═════ Material for this task

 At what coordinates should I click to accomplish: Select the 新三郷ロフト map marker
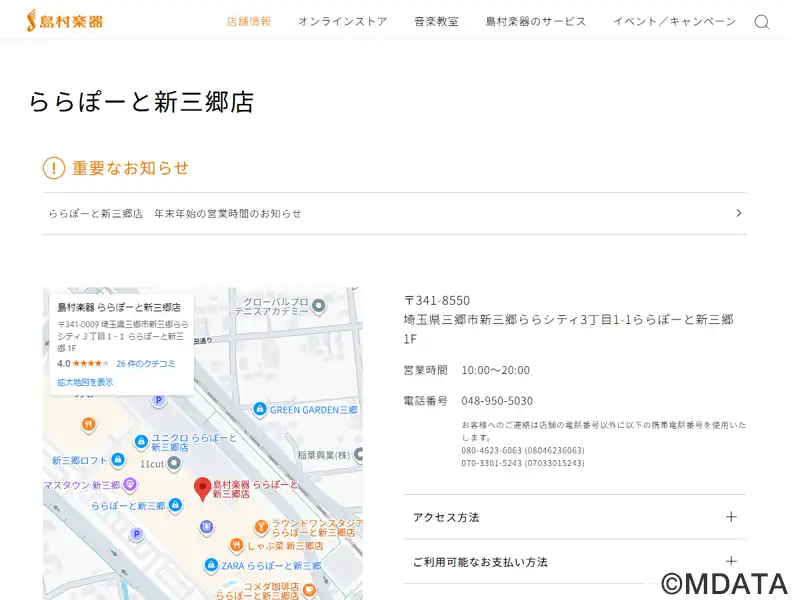click(118, 460)
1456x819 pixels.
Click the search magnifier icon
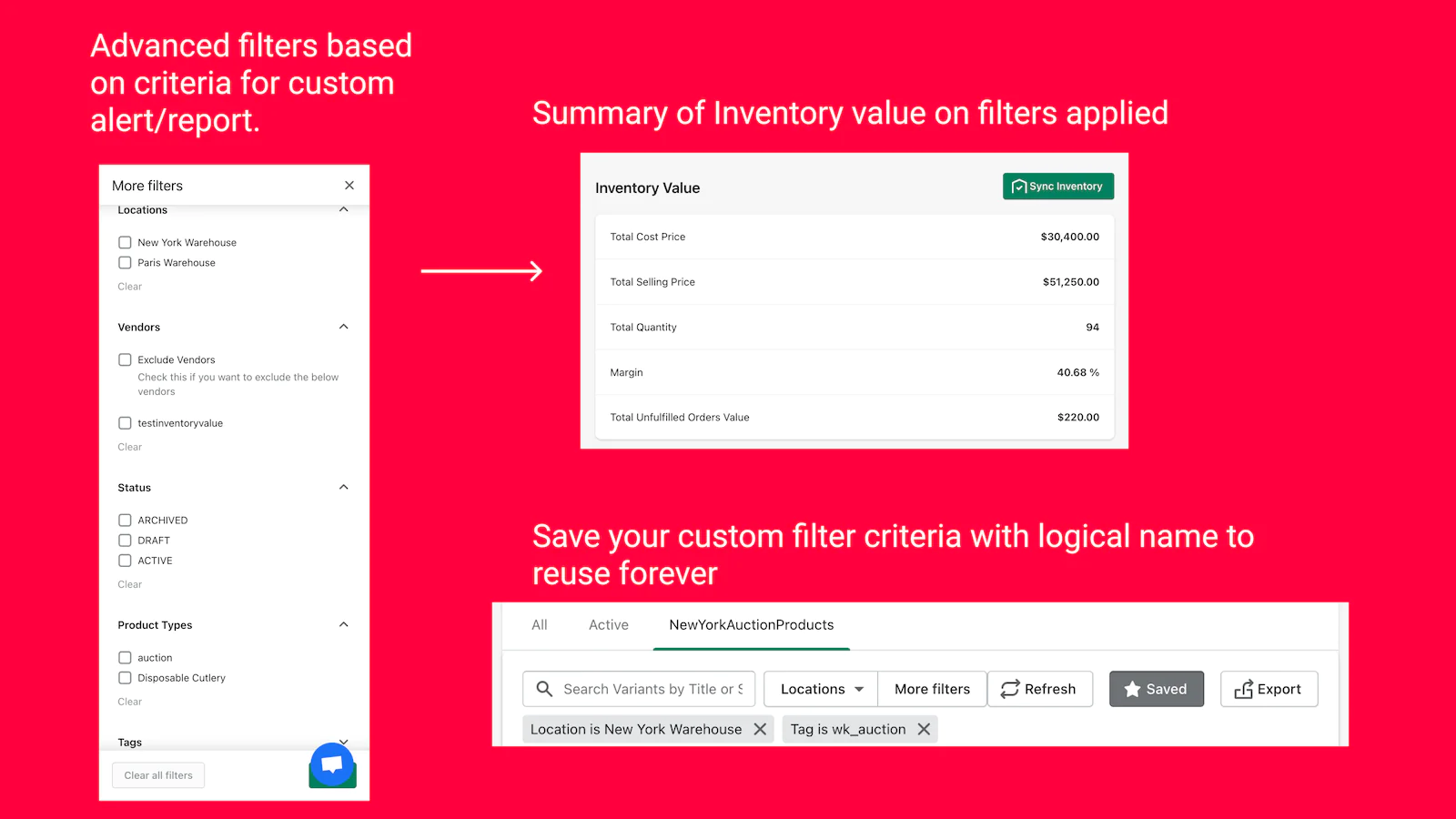[544, 689]
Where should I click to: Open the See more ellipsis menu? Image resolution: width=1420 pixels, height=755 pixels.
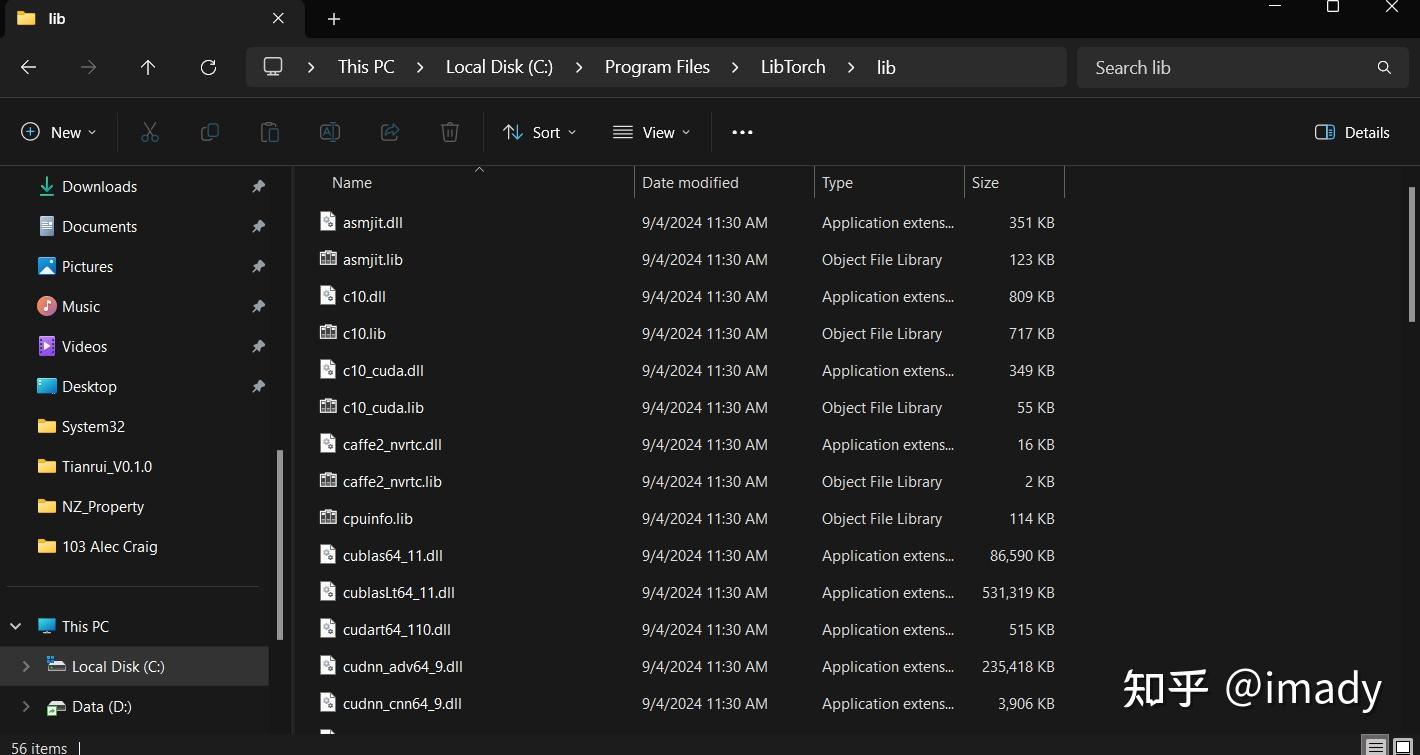pyautogui.click(x=742, y=132)
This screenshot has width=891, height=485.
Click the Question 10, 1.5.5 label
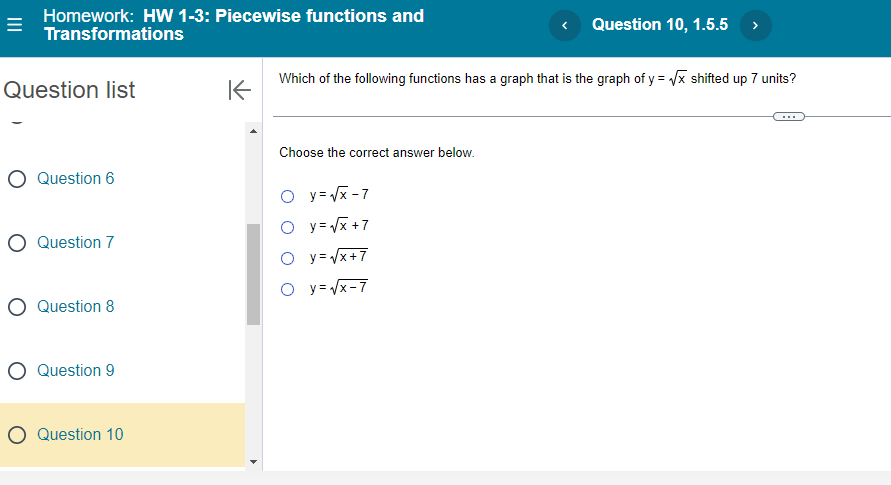point(660,25)
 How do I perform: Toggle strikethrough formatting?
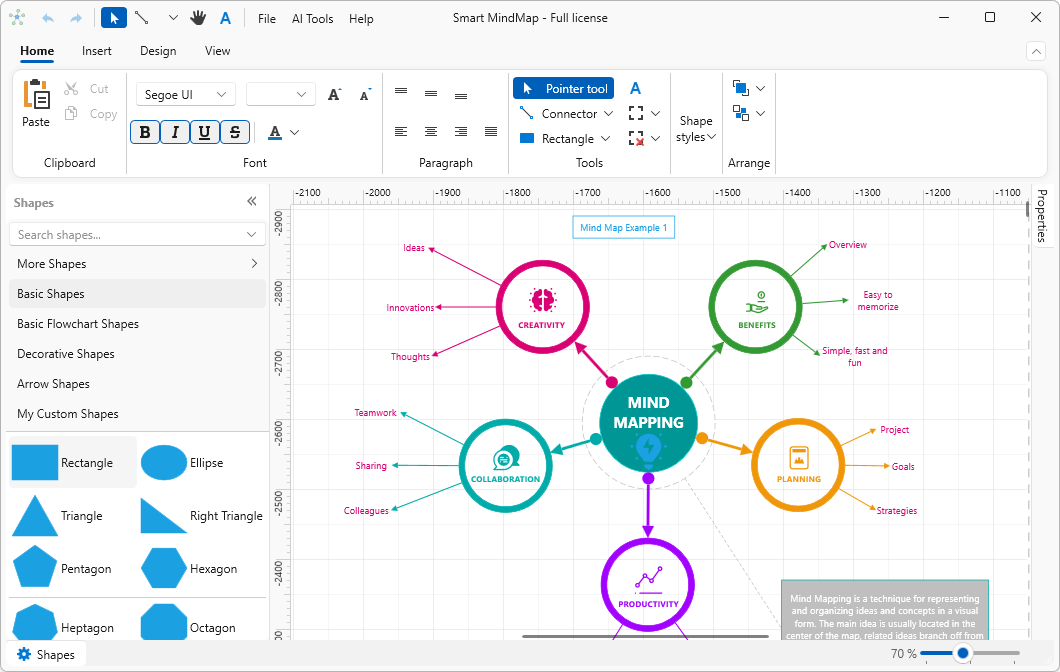234,131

══════════

» Your objective: In the listing, find the line with "Where should I" and retype exactly from there through the last line, both included, leaving the pictures out.

» Exercise answer:
Where should I click to: Open the See more ellipsis menu? Image resolution: width=1420 pixels, height=755 pixels.
pyautogui.click(x=742, y=132)
This screenshot has width=891, height=485.
Click the Question 10, 1.5.5 label
point(660,25)
 How do I perform: Toggle strikethrough formatting?
234,131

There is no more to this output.